On Self-PortraitsThere scarcely lives or breaths an artist who hasn't, at one time or another, tried his hand at painting a self-portrait. I did my first one back in 1968 as a brash, young, 22-year-old amateur from a colour, portrait-quality photo back at a time when colour portrait photography was only just beginning to arrive. It was one of the best paintings I'd ever done at the time. I framed it, wrapped it up, and gave it to my wife as a Christmas gift just a few months before we became engaged. Six months later, she married me anyway.
Albrecht Dürer saw himself as Christ-like. Raphael painted himself into his Greek tableau, The School of Athens, Leonardo is reputed to have secreted self-portraits in everything from the Mona Lisa to the Last Supper. Vincent van Gogh's series are more like psychoanalysis than art while Rembrandt grows old before our very eyes in his extended series of painted self-examinations.
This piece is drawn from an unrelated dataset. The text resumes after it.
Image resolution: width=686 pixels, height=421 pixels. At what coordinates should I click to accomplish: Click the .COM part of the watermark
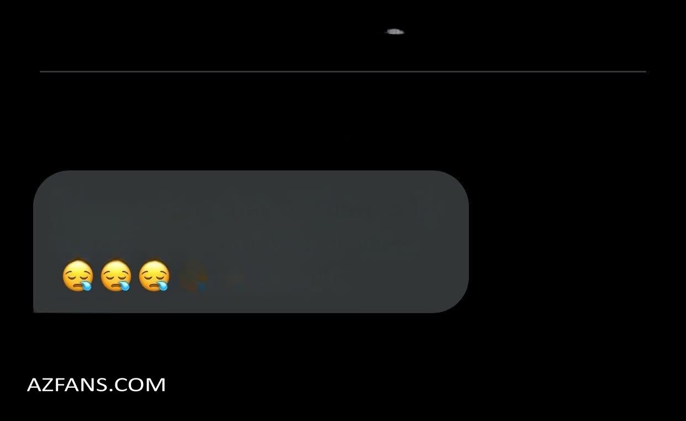click(x=139, y=384)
One of the more interesting and original self-portraits was done by Michelangelo. It is a most horrifying exposure of a tortured soul. Drooping limply from the hand of a figure just below and to the right of Christ is the flayed skin of St. Bartholomew, martyred by having been skinned alive. Given Michelangelo's peculiar psyche, it is little wonder he so identified with such a figure. Having punished a number of his art critics with recognisable likeness, damming them to hell as lost souls, Michelangelo lets us know that he does not see himself any more favourably than he does them with one of the most unflattering self-portraits any artist ever rendered.